For every record here, output an exact copy.
SUPPLIED RECORDS section start
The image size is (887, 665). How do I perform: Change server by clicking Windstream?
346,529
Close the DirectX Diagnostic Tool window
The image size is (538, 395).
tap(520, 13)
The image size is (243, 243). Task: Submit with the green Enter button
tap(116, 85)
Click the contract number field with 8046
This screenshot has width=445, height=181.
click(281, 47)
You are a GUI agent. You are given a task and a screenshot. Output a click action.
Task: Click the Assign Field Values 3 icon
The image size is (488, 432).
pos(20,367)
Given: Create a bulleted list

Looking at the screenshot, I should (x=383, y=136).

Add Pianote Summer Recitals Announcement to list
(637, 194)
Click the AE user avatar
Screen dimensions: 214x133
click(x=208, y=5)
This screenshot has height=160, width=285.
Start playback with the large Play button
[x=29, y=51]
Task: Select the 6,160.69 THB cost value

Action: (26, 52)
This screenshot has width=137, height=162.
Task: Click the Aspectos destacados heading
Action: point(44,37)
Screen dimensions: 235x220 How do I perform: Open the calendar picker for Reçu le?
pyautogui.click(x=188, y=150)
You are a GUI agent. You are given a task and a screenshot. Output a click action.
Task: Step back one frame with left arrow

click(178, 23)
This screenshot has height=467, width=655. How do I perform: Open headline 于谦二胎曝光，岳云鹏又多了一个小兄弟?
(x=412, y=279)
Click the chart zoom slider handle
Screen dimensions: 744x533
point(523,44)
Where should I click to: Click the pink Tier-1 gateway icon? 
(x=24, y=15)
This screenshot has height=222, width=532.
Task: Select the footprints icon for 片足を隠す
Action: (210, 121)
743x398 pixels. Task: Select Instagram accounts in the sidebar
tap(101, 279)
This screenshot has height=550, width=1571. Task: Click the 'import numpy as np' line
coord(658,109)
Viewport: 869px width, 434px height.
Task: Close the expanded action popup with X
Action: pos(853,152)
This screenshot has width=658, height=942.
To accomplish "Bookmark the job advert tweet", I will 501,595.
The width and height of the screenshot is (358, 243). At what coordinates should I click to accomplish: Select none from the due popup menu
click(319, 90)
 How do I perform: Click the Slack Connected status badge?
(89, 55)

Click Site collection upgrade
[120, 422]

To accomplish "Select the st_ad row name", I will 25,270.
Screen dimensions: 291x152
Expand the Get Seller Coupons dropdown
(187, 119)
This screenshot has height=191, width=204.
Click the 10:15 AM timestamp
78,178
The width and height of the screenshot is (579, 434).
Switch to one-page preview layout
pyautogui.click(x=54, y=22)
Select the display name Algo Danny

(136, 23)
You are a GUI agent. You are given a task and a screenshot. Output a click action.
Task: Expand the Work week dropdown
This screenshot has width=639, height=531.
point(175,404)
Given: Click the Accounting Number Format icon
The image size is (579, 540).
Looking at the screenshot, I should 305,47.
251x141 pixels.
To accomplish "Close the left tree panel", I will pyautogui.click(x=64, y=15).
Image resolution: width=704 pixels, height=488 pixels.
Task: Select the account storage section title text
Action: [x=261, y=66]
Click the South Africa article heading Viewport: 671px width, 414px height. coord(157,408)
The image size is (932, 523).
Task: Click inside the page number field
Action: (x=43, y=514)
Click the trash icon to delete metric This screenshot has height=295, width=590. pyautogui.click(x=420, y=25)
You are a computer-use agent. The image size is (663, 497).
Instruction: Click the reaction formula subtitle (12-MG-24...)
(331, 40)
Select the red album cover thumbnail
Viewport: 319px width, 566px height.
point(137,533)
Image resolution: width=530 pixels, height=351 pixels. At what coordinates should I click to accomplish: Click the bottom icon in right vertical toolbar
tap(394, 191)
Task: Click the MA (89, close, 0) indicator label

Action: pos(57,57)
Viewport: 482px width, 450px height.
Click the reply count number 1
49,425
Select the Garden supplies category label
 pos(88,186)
SUPPLIED RECORDS section end
#### YOUR SOLUTION:
The image size is (887, 665). How do I perform: Change server by clicking Windstream?
346,529
Close the DirectX Diagnostic Tool window
The image size is (538, 395).
tap(520, 13)
The image size is (243, 243). Task: Submit with the green Enter button
tap(116, 85)
Click the contract number field with 8046
This screenshot has width=445, height=181.
click(281, 47)
You are a GUI agent. You are given a task and a screenshot. Output a click action.
Task: Click the Assign Field Values 3 icon
The image size is (488, 432).
pos(20,367)
Given: Create a bulleted list

Looking at the screenshot, I should (x=383, y=136).

Add Pianote Summer Recitals Announcement to list
(637, 194)
Click the AE user avatar
Screen dimensions: 214x133
click(x=208, y=5)
This screenshot has height=160, width=285.
Start playback with the large Play button
[x=29, y=51]
Task: Select the 6,160.69 THB cost value

Action: (26, 52)
This screenshot has width=137, height=162.
Task: Click the Aspectos destacados heading
Action: point(44,37)
Screen dimensions: 235x220 How do I perform: Open the calendar picker for Reçu le?
pyautogui.click(x=188, y=150)
You are a GUI agent. You are given a task and a screenshot. Output a click action.
Task: Step back one frame with left arrow

click(178, 23)
This screenshot has height=467, width=655. How do I perform: Open headline 于谦二胎曝光，岳云鹏又多了一个小兄弟?
(x=412, y=279)
Click the chart zoom slider handle
Screen dimensions: 744x533
point(523,44)
Where should I click to: Click the pink Tier-1 gateway icon? 
(x=24, y=15)
This screenshot has height=222, width=532.
Task: Select the footprints icon for 片足を隠す
Action: (210, 121)
743x398 pixels. Task: Select Instagram accounts in the sidebar
tap(101, 279)
This screenshot has height=550, width=1571. Task: Click the 'import numpy as np' line
coord(658,109)
Viewport: 869px width, 434px height.
Task: Close the expanded action popup with X
Action: pos(853,152)
This screenshot has width=658, height=942.
To accomplish "Bookmark the job advert tweet", I will 501,595.
The width and height of the screenshot is (358, 243). At what coordinates should I click to accomplish: Select none from the due popup menu
click(319, 90)
 How do I perform: Click the Slack Connected status badge?
(89, 55)

Click Site collection upgrade
[120, 422]

To accomplish "Select the st_ad row name", I will 25,270.
Screen dimensions: 291x152
Expand the Get Seller Coupons dropdown
(187, 119)
This screenshot has height=191, width=204.
Click the 10:15 AM timestamp
78,178
The width and height of the screenshot is (579, 434).
Switch to one-page preview layout
pyautogui.click(x=54, y=22)
Select the display name Algo Danny

(136, 23)
You are a GUI agent. You are given a task and a screenshot. Output a click action.
Task: Expand the Work week dropdown
This screenshot has width=639, height=531.
point(175,404)
Given: Click the Accounting Number Format icon
The image size is (579, 540).
Looking at the screenshot, I should 305,47.
251x141 pixels.
To accomplish "Close the left tree panel", I will pyautogui.click(x=64, y=15).
Image resolution: width=704 pixels, height=488 pixels.
Task: Select the account storage section title text
Action: [x=261, y=66]
Click the South Africa article heading Viewport: 671px width, 414px height. coord(157,408)
The image size is (932, 523).
Task: Click inside the page number field
Action: (x=43, y=514)
Click the trash icon to delete metric This screenshot has height=295, width=590. pyautogui.click(x=420, y=25)
You are a computer-use agent. The image size is (663, 497).
Instruction: Click the reaction formula subtitle (12-MG-24...)
(331, 40)
Select the red album cover thumbnail
Viewport: 319px width, 566px height.
point(137,533)
Image resolution: width=530 pixels, height=351 pixels. At what coordinates should I click to accomplish: Click the bottom icon in right vertical toolbar
tap(394, 191)
Task: Click the MA (89, close, 0) indicator label

Action: pos(57,57)
Viewport: 482px width, 450px height.
Click the reply count number 1
49,425
Select the Garden supplies category label
 pos(88,186)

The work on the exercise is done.